Thanks for the explanation of the “wire checking method”. I could easily understand it. I just had a mindtwist… it is easy as the plug must be the same for every nunchuk… damn me

as much as the plug and wires are the same for every nunchuck there are some that play well with VESC and some that don’t. I don’t understand why, because to me nunchuck signal is nunchuck signal… but perhaps there is some other signal or something which keeps the transmission between the dongle and the chuck, that could be different between manufactures

I read on the VESC forum it’s a handshake issue. Different handshakes for different types of Nunchuck.

ah, precisely what I was thinking.

Could be implemented easily enough, but Vedder must have lo’s of things on his mind besides this.
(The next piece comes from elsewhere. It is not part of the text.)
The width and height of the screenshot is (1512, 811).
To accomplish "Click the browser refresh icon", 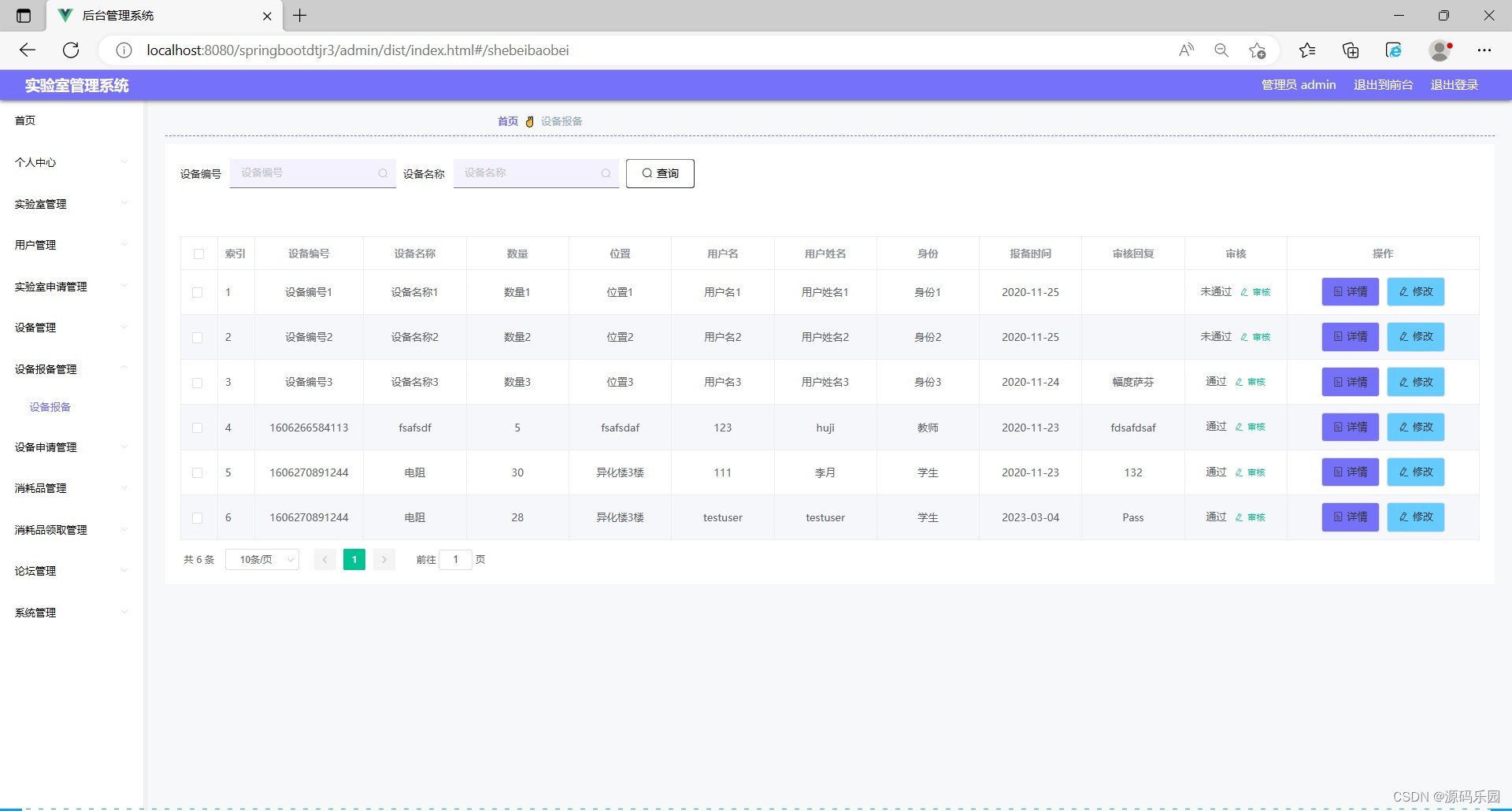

I was getting Madcatz nunchuck with the same understanding that nunchuck signal just nunchuck signal, I mean what else it could be. The data or way of transmission from nunchuck to receiver could be different, but the signal output from the receiver should be the same.


Well I believe we have donated really alot to the development of VESC with more than thousands beta testers. Now I believe he has to put more serious effort in it to bring his idea (building the best esc) into further reality. I mean it’s not that far from perfect at the moment, but he has to get it there.


The best way to solve this is to add support for various Wii wireless remote (I believe it’s easier than making own Wii NRF pcb). With just a few click on the BLDC tool, we can replace the VESC handshake support from Nyko kama to Madcatz or any other popular wii nunchuck out there.

Ohh btw, does anyone have issues with safety concern concerning single mount motor setup? I’ve just got an incident where I have to fall because of traction issue.

I was hitting 12mph and accelerating, but there is a small bump only happening on the powered motorized back wheel. Hence for some fractions of seconds the powered wheel loose traction and spin faster, but when it retouches to the ground, it gets its traction back and immediately spin the board side ways.

Does anyone ever had that experience?

I’ve had my drive wheel slip on wet pavement before. It didn’t throw me off balance though, I guess it’s just part of the deal.

A hot tip for new riders: put a slackline up and use it often. It has helped me improve my balance for all my sports drastically.